During the last two decades, a major research effort has concentrated on

deciphering the action of thyroid hormone, retinoic acid, and their receptors in gene

regulatory networks that control photoreceptor development (Swaroop et al., 2010).

More recently, there has been interest in exploiting these agents to develop therapies

against congenital disorders of the retina and retinal injuries (Ooto et al., 2004; Mirabella

et al., 2005; Lin et al., 2012). In lower vertebrates, the roles of these ligands and their

receptors in establishing novel photoreceptors at metamorphosis (Hoke et al., 2006) has

received some attention (Mader and Cameron, 2006) but the field remains largely

unexplored. These endeavours, which have clinical (Lin et al., 2012) and industrial (e.g.,

in fish production, Power et al., 2001) applications require an understanding of

photoreceptor genesis and plasticity in the differentiated retina.

1.7. The life cycle of rainbow trout

The fertilized rainbow trout egg develops under the gravel for several months

before hatching as a yolk-sac alevin. Following yolk-sac absorption, the emerging fish,

termed an alevin, will progressively turn into another morph called parr (Groot and

Margolis, 1991).

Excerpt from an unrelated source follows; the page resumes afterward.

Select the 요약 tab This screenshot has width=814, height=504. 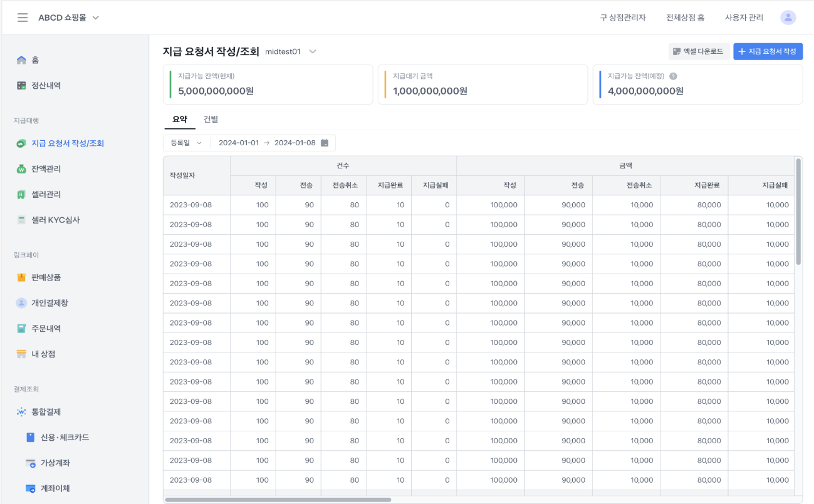[x=180, y=119]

This stage is characterized by vertical marks along the fish's body, and,

during this time, ultraviolet (UV) cones will start transforming into blue cones and some

single (corner) cones will be lost from the ventral retina. During migration to the ocean,

the fresh-water dwelling parr becomes a salt-water tolerant smolt that eventually resides

5

in coastal waters. At this point in time, the majority of UV cones have transformed into

blue cones and corner cones have disappeared from most of the ventral retina (Cheng

et al., 2006, 2007; Cheng and Novales Flamarique, 2007). In some species, like the

sockeye salmon, Oncorhynchus nerka, the smolt will stay for several years in lakes

before migrating to the ocean. In nonanadromous salmonids like the rainbow trout,

Oncorhynchus mykiss, all life stages remain in freshwater.

1.8. Aims of the research

The similarities in opsin switches between rodents (Ng et al., 2001; Roberts et

al., 2006; Glaschke et al., 2010) and salmonid fishes (Cheng et al., 2007; Gan and

Novales Flamarique, 2010) led me to investigate whether opsin expression could be

modulated by thyroid hormone in the differentiated retina of rainbow trout (a salmonid

fish), as was recently demonstrated in the retina of adult rodents (Glaschke et al., 2011).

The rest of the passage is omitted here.